For the Cauliflower and Lentil Filling:
Steam cauliflower florets until tender. Sauté onion and garlic until caramelized. Add cooked lentils, cumin, coriander, paprika, salt, and pepper; stir-fry until well combined.
- 1 head of cauliflower
- One 14-ounce can of brown lentils, thoroughly rinsed and drained.
- One large or two smaller yellow onions, finely minced.
- 4 cloves of garlic, minced
- 1 1/2 tablespoons chili powder
- 1 teaspoon paprika
- 1 teaspoon cumin
- 1 teaspoon dried oregano
- 1 teaspoon salt
- 1/2 teaspoon onion powder
- 1/2 teaspoon garlic powder
- 1/2 teaspoon cayenne
- 1/2 teaspoon black pepper
For the Coleslaw:
- One-quarter head of green cabbage, thinly sliced.
- 1/4 cup cilantro, minced
- Three to four tablespoons of white wine vinegar (or white vinegar)
- 2 green onions, thinly sliced
- 1 tablespoon minced garlic
- 1/2 teaspoon salt
For the Pickled Jalapeños:
- 8 jalapeños, sliced
- Three garlic cloves, peeled and halved.
- 1/2 cup water
- 1/2 cup white vinegar
- 2-3 tablespoons white sugar
- 1 tablespoon salt
For the Cilantro Crema:
- 1/2 cup of raw cashews, soaked for a period of 2 to 4 hours.
- Three to four tablespoons of cashew milk or water (adjust as needed).
- 2 tablespoons lime juice
- 1 small bunch of cilantro
- 1/2 teaspoon salt
- 1/4 teaspoon black pepper
For the Other Ingredients:
- Corn tortillas, gluten-free if needed
- Salsa
- Lettuce (optional)
Prepare Sizzling Spicy Cauliflower and Lentil Tacos with a Twist: A Vegan, Gluten-Free Fiesta!
- Preparations begin a day in advance: prepare the pickled jalapeños and cilantro crema that will elevate your dish to new heights tomorrow.
- Combine washed and thinly sliced jalapeños and minced garlic in a clean glass jar for storage.
- Combine water, vinegar, sugar, and salt in a pot, then bring the mixture to a gentle simmer before removing it from the heat once the sugar and salt have fully dissolved. Let the mixture cool for exactly 2 minutes before carefully pouring it into a clean glass jar.
- To prepare the crema, combine the rehydrated cashews, cashew milk, freshly squeezed lime juice, salt, and pepper in a high-powered blender, blending until the mixture is silky smooth and free of any texture. Combine the cilantro with the mixture and pulse several times to reduce the cilantro to tiny fragments, or blend until it reaches your desired consistency. Simplify serving with a convenient squeeze bottle.
- Store the crema and pickled jalapeños in the refrigerator until you’re ready to serve.
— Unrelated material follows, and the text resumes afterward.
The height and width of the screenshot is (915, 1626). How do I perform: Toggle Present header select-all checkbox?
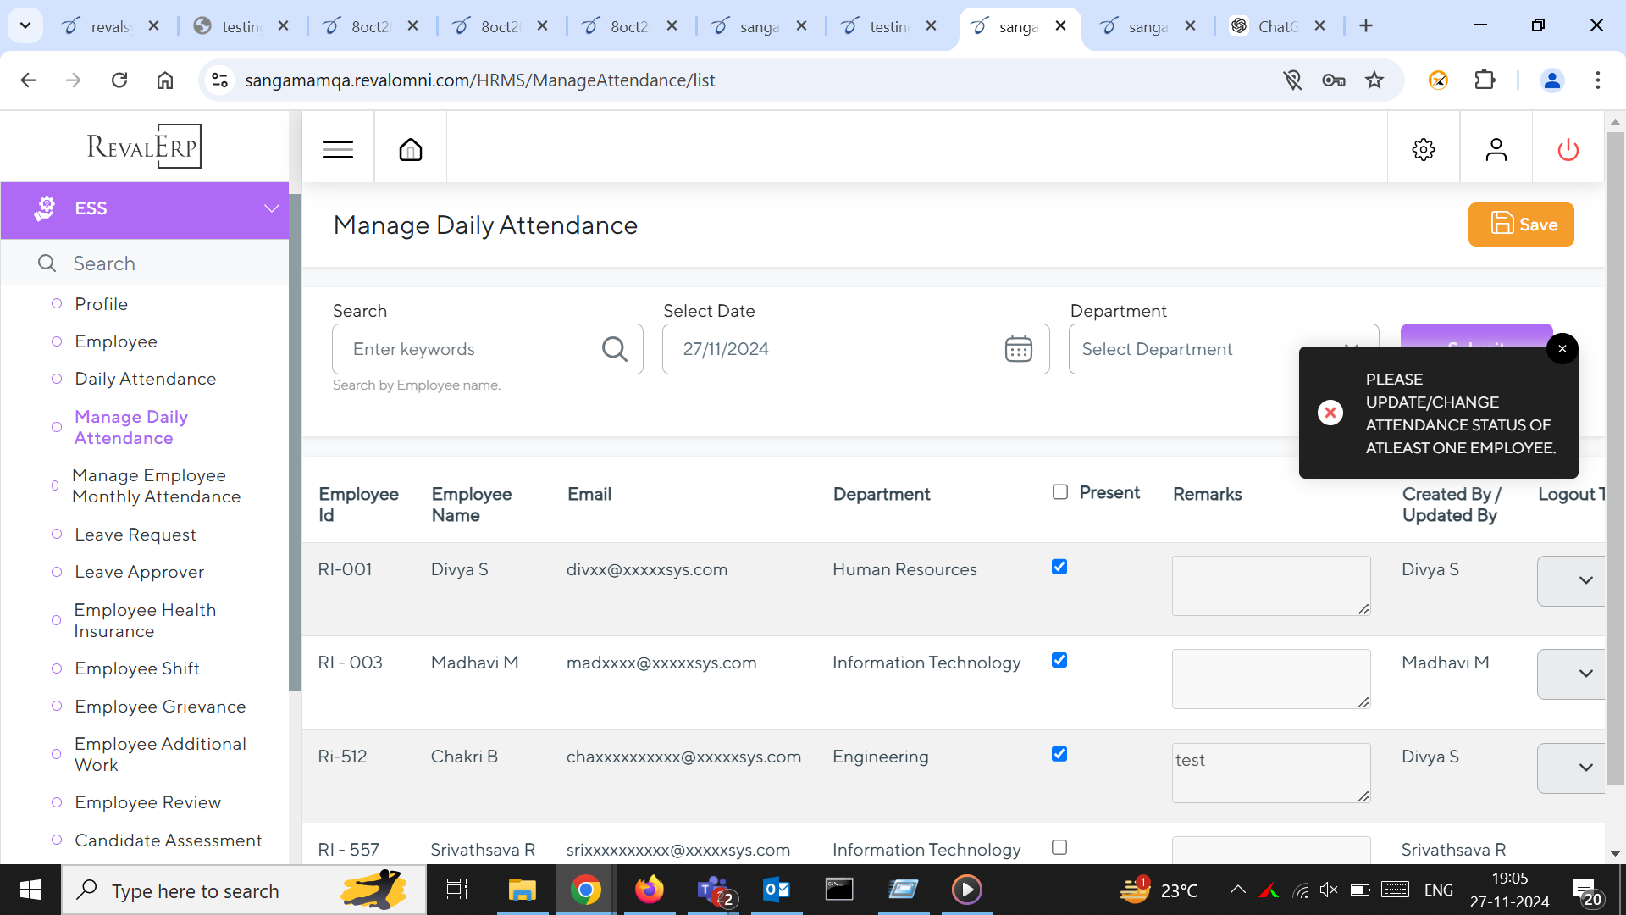[x=1060, y=492]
- Prepare your coleslaw several hours ahead of time to allow its flavors to meld together harmoniously. Carefully slice the entire head of cabbage into thin strips and transfer them to a spacious mixing bowl.
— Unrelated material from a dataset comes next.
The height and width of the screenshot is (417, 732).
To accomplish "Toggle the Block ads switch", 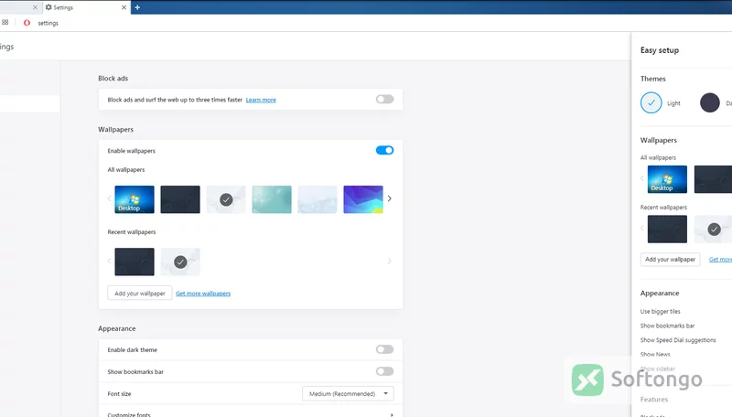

- In a separate bowl, combine the remaining coleslaw components and gently pour the mixture over the shredded cabbage. Combine thoroughly with either flip-flops or your hands. Keep refrigerated until serving time.
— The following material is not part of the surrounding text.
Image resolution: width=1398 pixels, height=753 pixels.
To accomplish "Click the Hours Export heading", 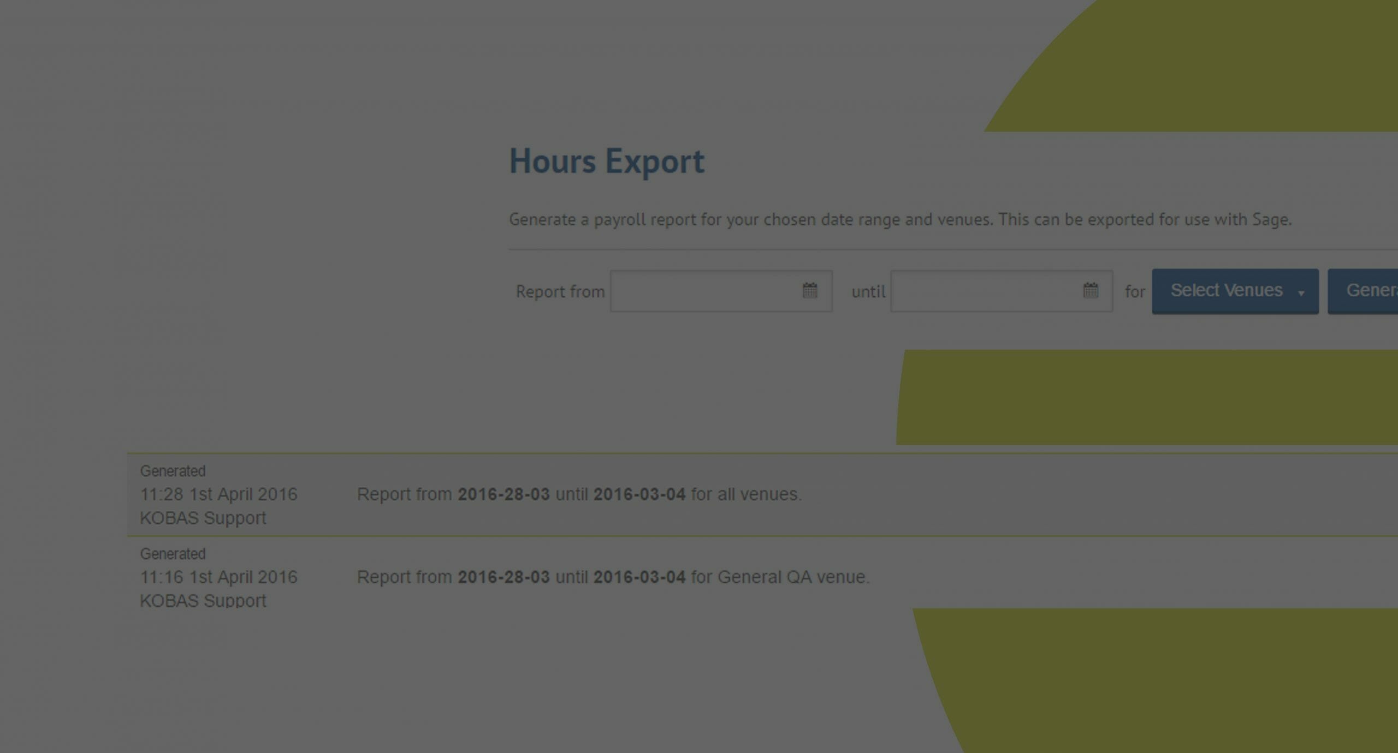I will click(606, 162).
- To complete the dish, the preparation of the cauliflower and lentil filling now begins. By preparing all necessary ingredients ahead of time, including processing cauliflower and storing it in the fridge, as well as chopping onions and garlic, and preparing the spice mixture in a separate container?
- As you prepare to serve, preheat a spacious skillet over moderate heat, incorporating a small amount of liquid into the pan. The sautéed onions are now translucent and fragrant; their pungency mingles with the surrounding aromas as they simmer in harmony.
- Assemble the dish by adding additional water if necessary, then incorporate the cauliflower crumble and allow it to cook for several minutes, or until the desired tenderness is achieved. As the pieces are minuscule, it’s unlikely to require an extended duration.
- Adding the minced garlic and the lentils to the dish? Conjure a harmonious blend by stirring frequently for 2-3 minutes before incorporating the aromatic spice mixture. Continue cooking for an extra 60 seconds, stirring frequently to ensure even heating.
- Gather the fixings to assemble tacos or set up a self-serve bar with all the essentials within easy reach.